<<<<

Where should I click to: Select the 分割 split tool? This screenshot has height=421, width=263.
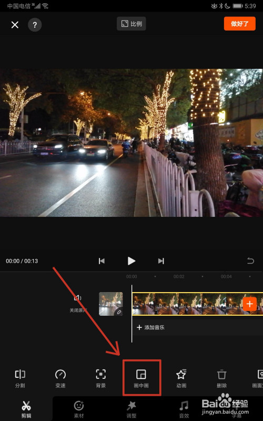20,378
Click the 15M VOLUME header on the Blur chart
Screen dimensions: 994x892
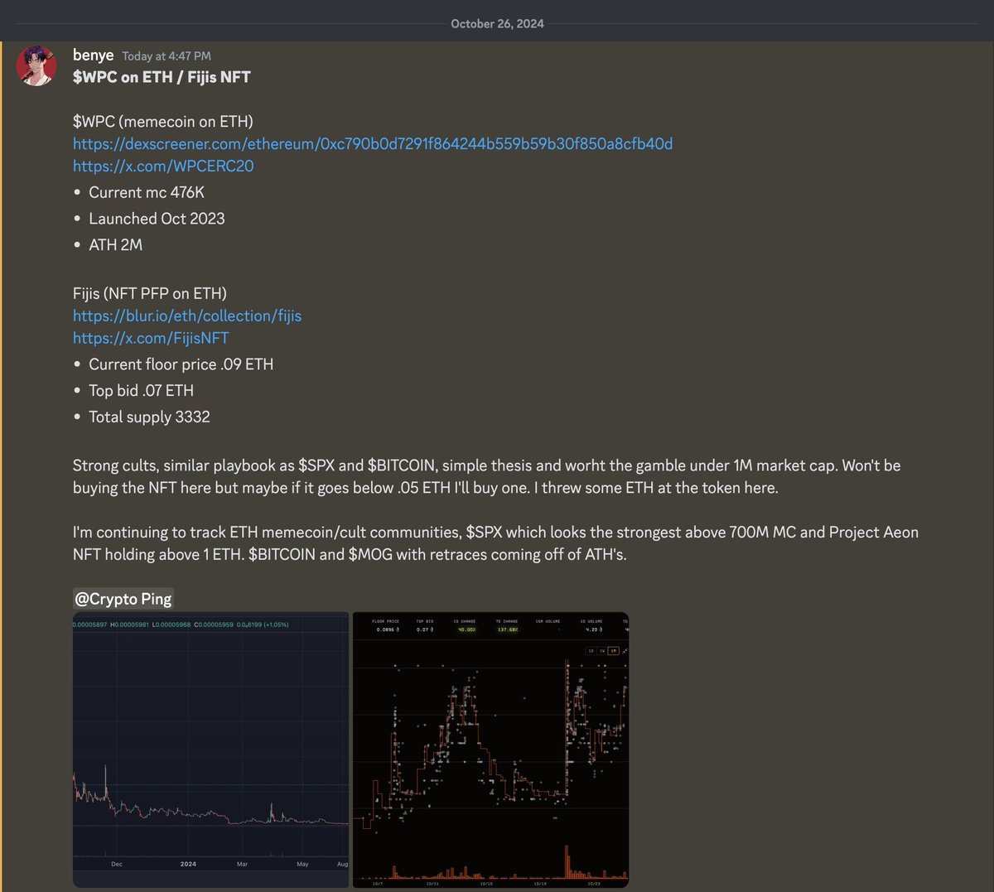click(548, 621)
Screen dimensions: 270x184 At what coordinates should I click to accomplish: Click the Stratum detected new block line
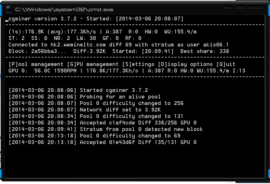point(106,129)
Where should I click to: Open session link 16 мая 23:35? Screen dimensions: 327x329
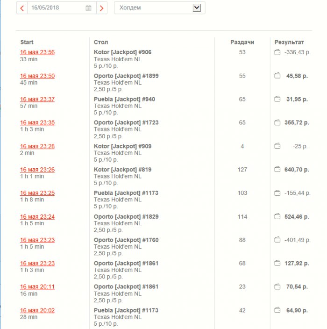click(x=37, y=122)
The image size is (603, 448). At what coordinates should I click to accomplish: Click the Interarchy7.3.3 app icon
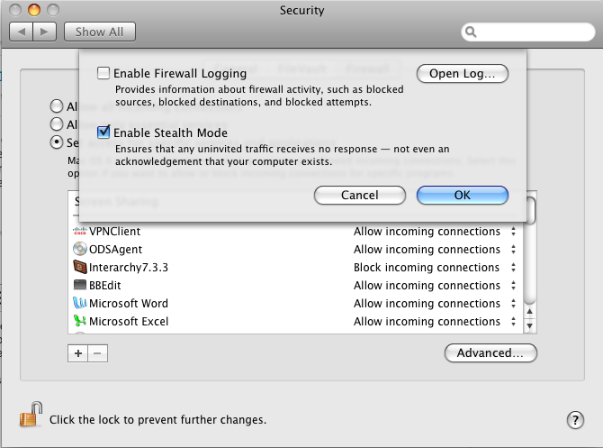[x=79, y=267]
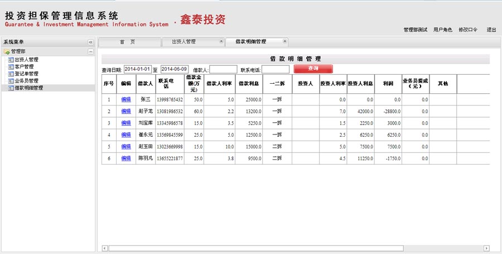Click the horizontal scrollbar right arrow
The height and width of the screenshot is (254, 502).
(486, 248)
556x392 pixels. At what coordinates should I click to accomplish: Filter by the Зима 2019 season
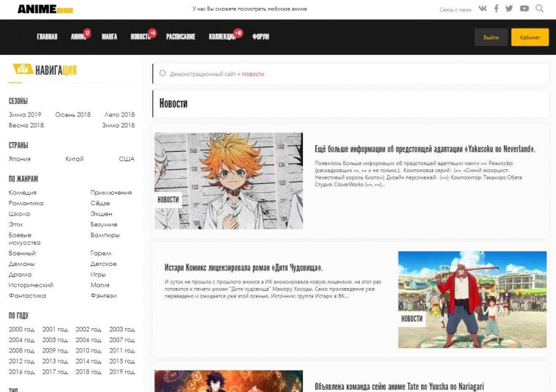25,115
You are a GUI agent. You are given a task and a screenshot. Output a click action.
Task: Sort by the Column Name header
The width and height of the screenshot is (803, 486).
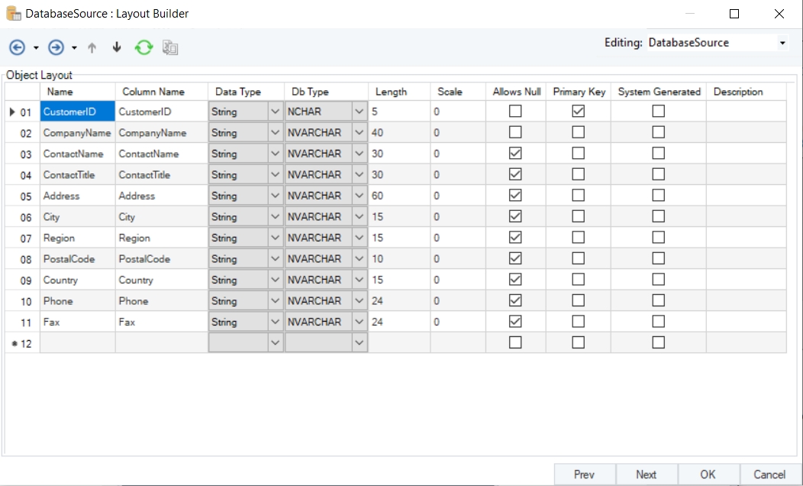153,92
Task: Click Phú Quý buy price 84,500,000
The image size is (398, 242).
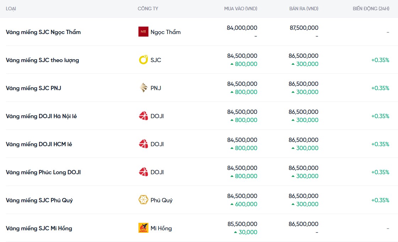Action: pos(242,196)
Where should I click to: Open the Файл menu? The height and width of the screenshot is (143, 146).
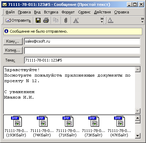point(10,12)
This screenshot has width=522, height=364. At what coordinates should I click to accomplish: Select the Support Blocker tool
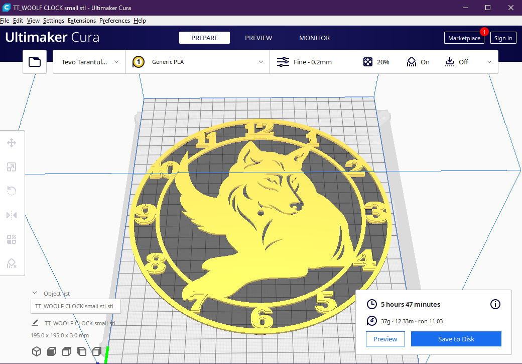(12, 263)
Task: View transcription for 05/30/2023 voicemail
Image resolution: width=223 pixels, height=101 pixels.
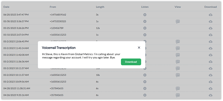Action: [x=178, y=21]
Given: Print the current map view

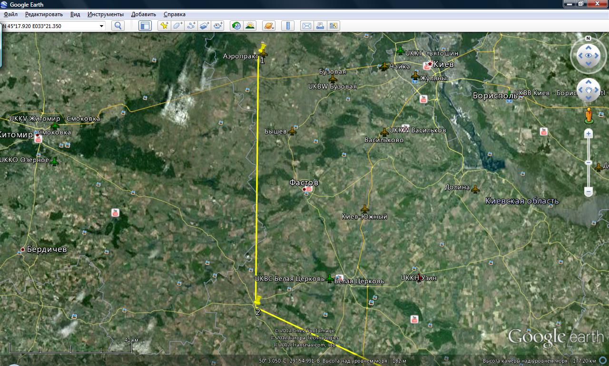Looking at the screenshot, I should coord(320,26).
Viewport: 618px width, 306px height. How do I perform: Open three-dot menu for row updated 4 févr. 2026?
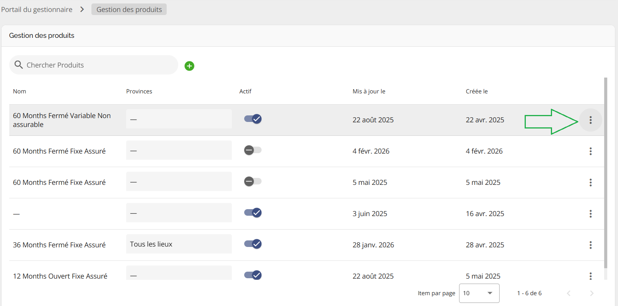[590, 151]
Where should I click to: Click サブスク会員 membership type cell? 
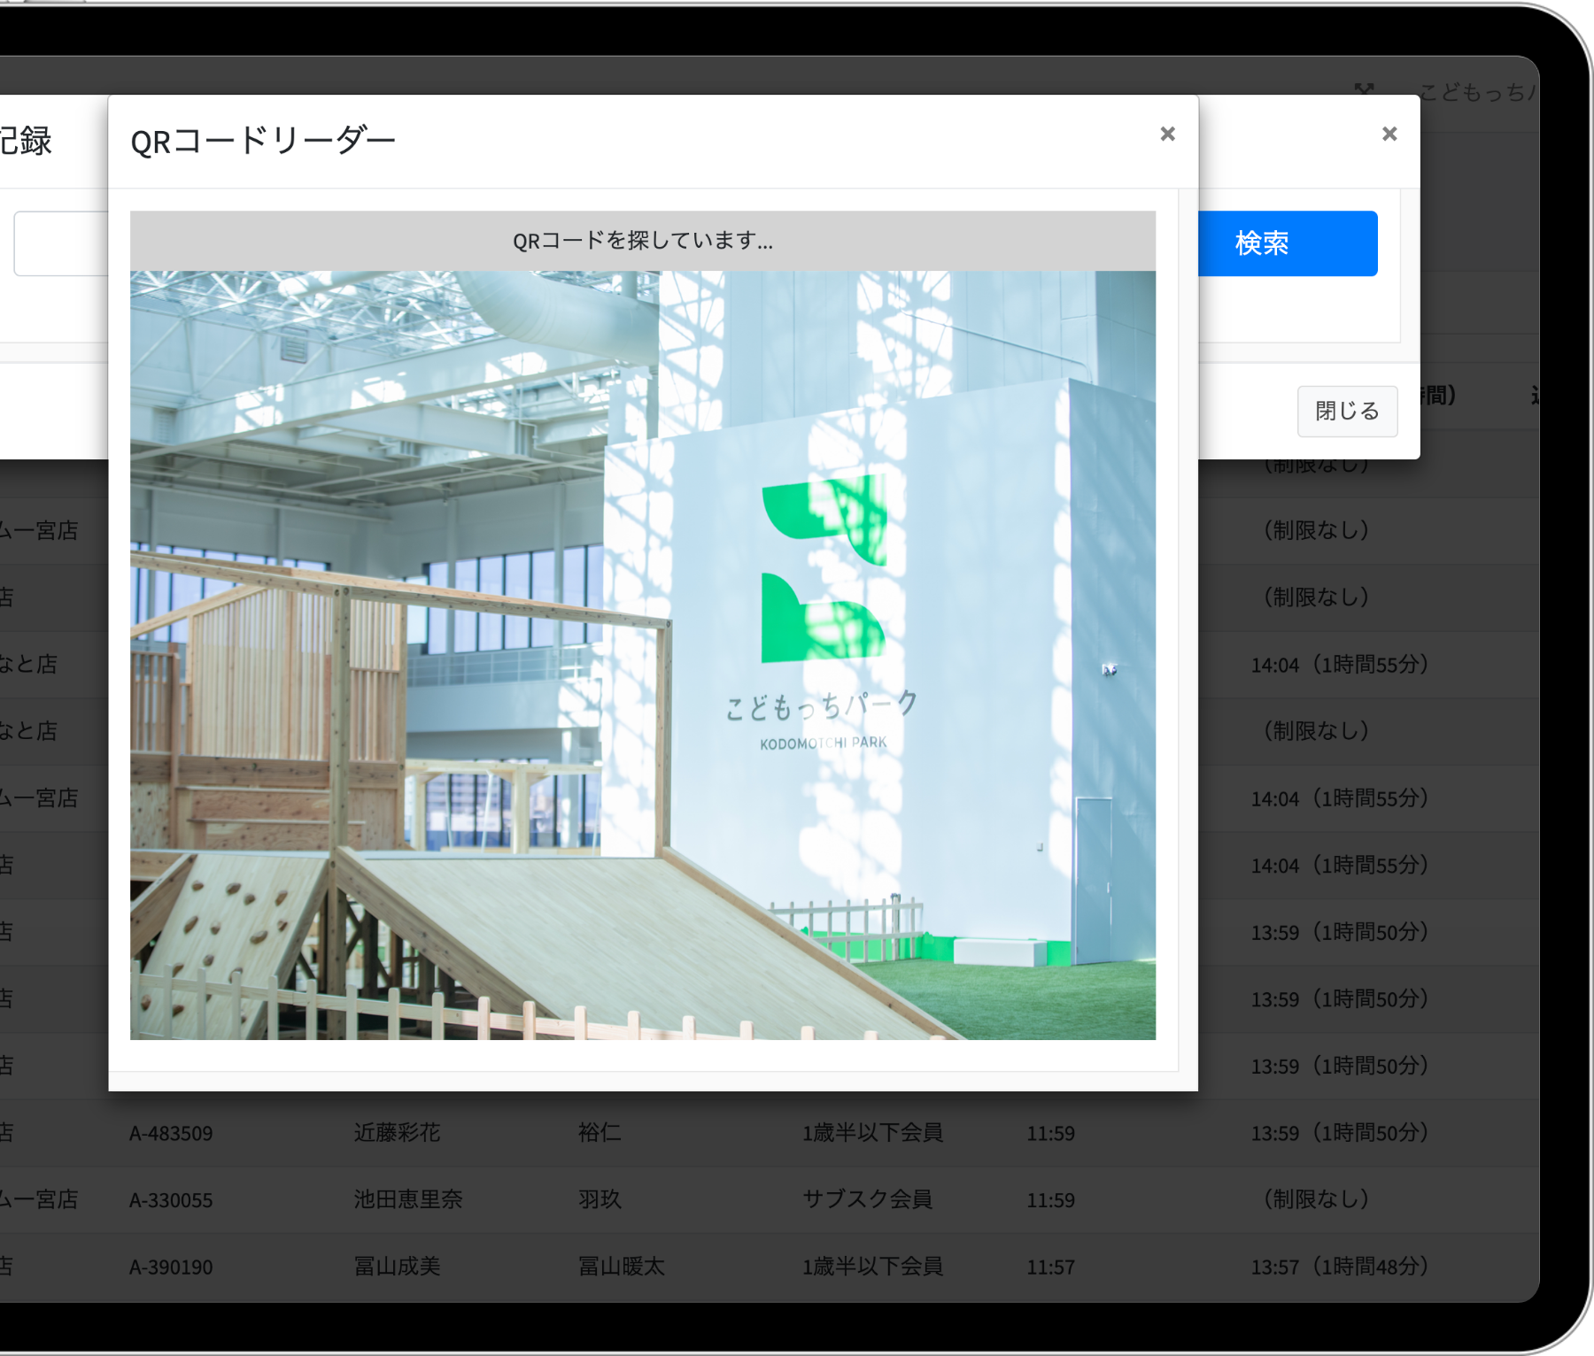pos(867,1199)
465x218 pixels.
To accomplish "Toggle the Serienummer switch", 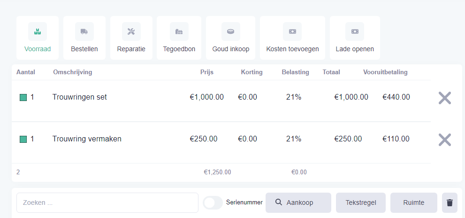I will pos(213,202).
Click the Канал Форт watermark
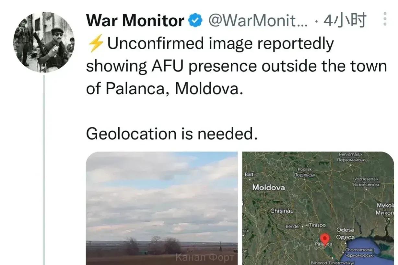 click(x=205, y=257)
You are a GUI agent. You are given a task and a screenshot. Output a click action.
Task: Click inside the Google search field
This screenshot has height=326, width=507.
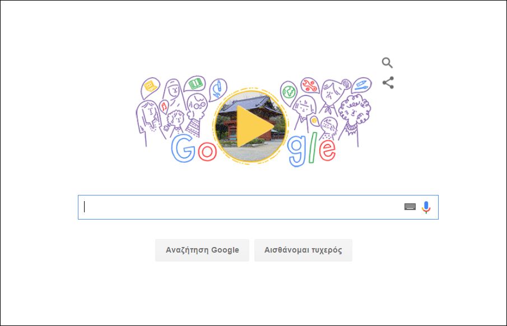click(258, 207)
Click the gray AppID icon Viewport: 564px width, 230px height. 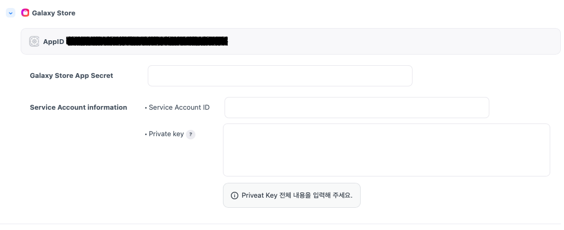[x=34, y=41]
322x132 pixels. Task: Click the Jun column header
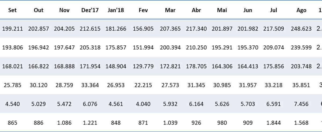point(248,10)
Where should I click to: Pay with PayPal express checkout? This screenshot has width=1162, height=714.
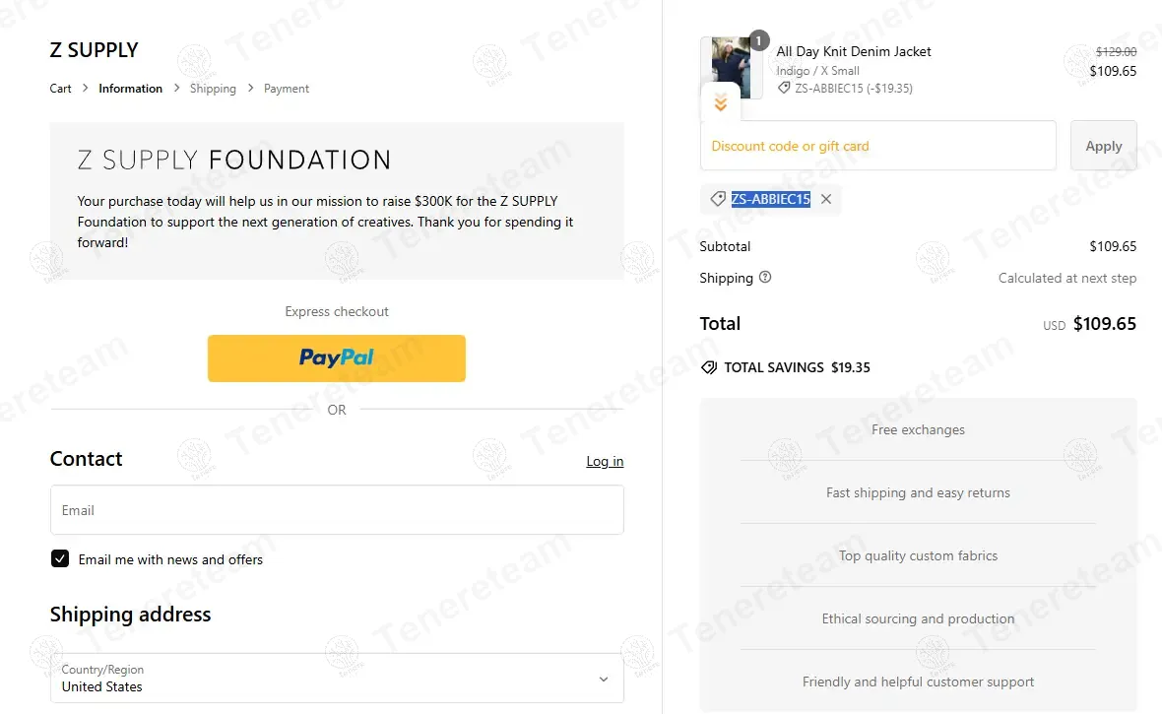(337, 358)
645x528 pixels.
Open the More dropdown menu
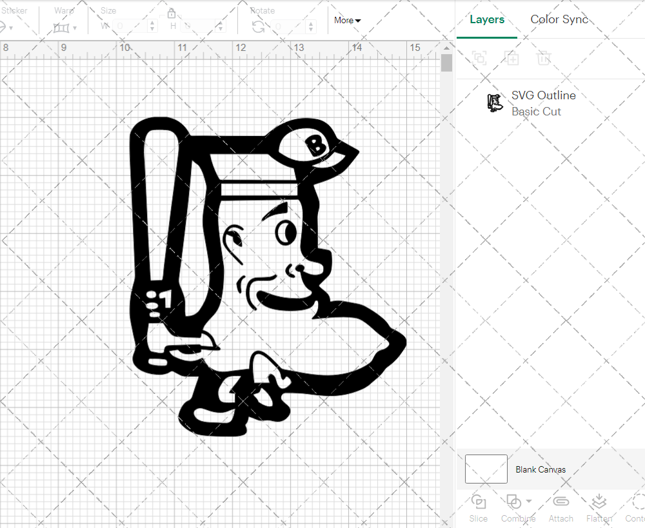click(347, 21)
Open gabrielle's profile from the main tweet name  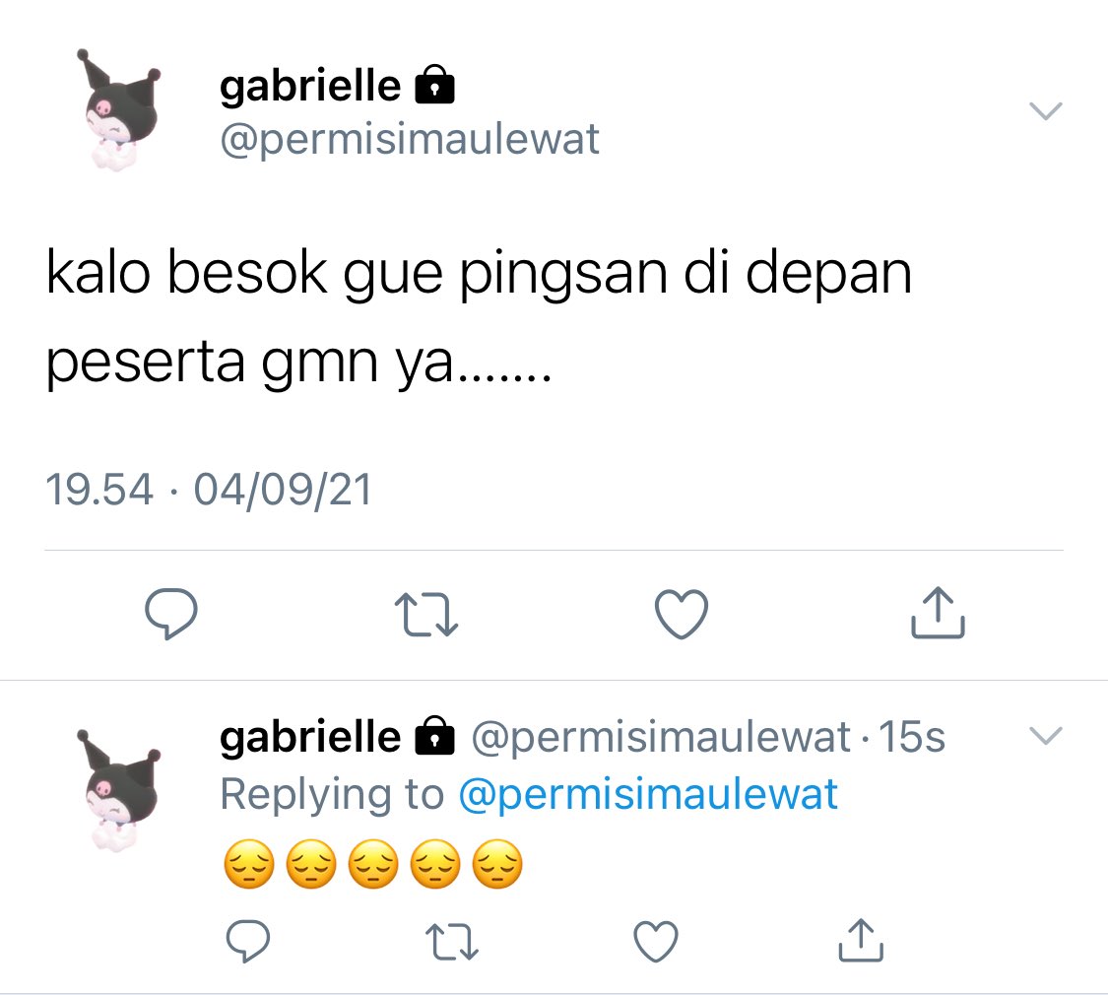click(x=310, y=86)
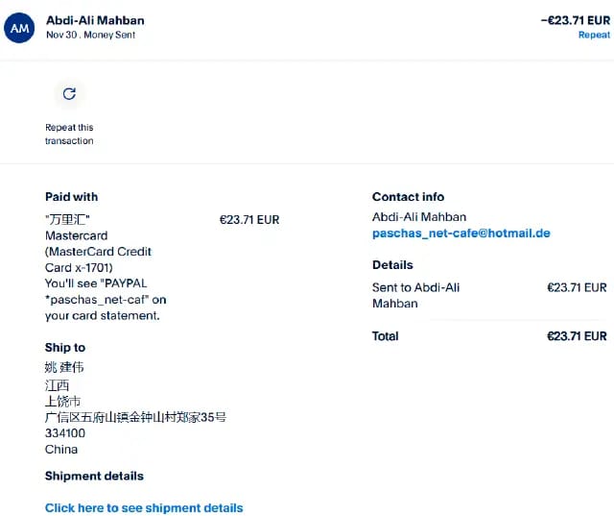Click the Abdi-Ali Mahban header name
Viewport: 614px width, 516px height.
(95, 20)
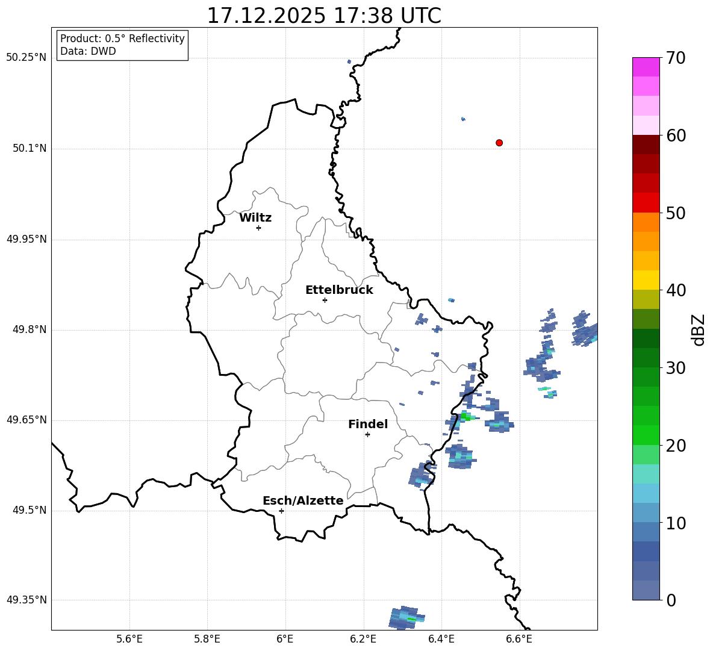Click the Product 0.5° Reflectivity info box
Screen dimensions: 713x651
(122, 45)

>>>>

◆ About this task ◆
Each line from the one that contains "Where should I click to: Open session" down to the one that contains "Task: Click Phú Quý buy price 84,500,000" is to be returned exactly as it stands above, both ends included, with pictures removed.

◆ Exercise output ◆
Where should I click to: Open session link 16 мая 23:35? Screen dimensions: 327x329
click(x=37, y=122)
The image size is (603, 448). At what coordinates should I click to accomplish: Click the Interarchy7.3.3 app icon
[x=79, y=267]
Click the horizontal scrollbar right arrow
The height and width of the screenshot is (254, 502).
(486, 248)
556x392 pixels. At what coordinates should I click to accomplish: Filter by the Зима 2019 season
25,115
You are a GUI agent. You are given a task and a screenshot. Output a click action.
Task: Sort by the Column Name header
The width and height of the screenshot is (803, 486).
153,92
Task: Click Phú Quý buy price 84,500,000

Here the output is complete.